Both TFIID and Mediator have been shown to function as coactivators for Sp1-mediated transcription activation in vitro (Pugh and Tjian 1990; Naar et al. 1998; Ryu et al. 1999). However, Mediator did not affect transcription activation in our single-molecule experiments (data not shown). This could be due in part to the use of naked DNA templates and saturating amounts of TFIID in our highly purified system, two conditions known to diminish the requirement for Mediator-dependent activation. Because Mediator dependency is often best observed using chromatin templates (Naar et al. 1998; Taatjes et al. 2002), incorporation of nucleosomes into the DNA templates for single-molecule assays may allow functional studies of Mediator in the future.

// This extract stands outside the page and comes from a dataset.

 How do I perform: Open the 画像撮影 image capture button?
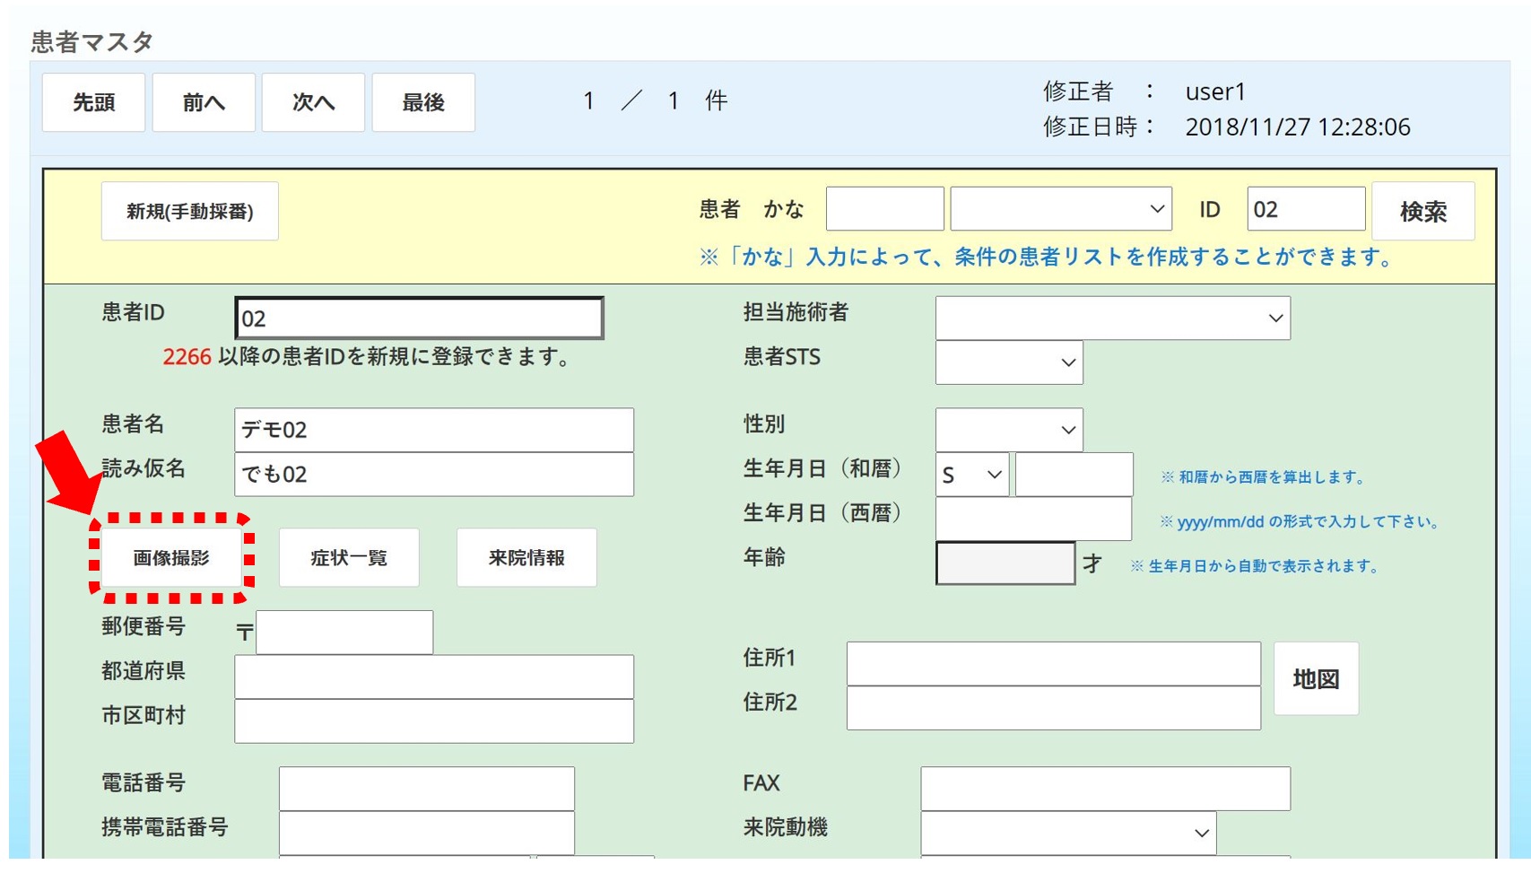[x=171, y=558]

Quantum dot-labeled TFIID was used as an initial attempt to correlate PIC assembly and transcription activity at individual DNA templates. The rate of DNA binding by Q-IID agreed well with previous bulk measurements. About half of the transcriptionally active DNA templates displayed prior interaction with Q-IID, while the other half likely represented binding of unlabeled TFIID (potentially due to the dissociation of the fluorescently labeled antibody). Future studies with covalently labeled TFIID should address the issue of label dissociation and will allow a more accurate determination of TFIID dwell times at the promoter DNA and their correlation with productive transcription events.

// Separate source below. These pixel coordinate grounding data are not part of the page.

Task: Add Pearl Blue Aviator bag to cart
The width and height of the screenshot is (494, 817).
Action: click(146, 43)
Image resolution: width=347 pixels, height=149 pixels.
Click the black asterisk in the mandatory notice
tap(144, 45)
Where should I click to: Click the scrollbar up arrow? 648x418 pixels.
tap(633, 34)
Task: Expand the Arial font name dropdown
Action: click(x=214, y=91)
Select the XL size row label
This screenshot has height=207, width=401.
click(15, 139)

By directly visualizing DNA templates that interacted with TFIID during transcription, we found that the majority of TFIID-interacting templates (77%) did not colocalize with an RNA probe. In part, these may represent templates where nascent RNA was present but not detected. This population may also include templates where PIC assembly was diverted into nonproductive pathways. Indeed, conventional bulk binding assays have suggested that although the occupancy of the promoter DNA by components of the Pol II transcription machinery can be >50% (Maldonado et al. 1990; Flores et al. 1991), <5% of the templates get transcribed (Dignam et al. 1983). Future single-molecule studies can potentially address the nature of these off-pathway promoter–transcription factor complexes and identify the role they might play in transcription regulation in vivo.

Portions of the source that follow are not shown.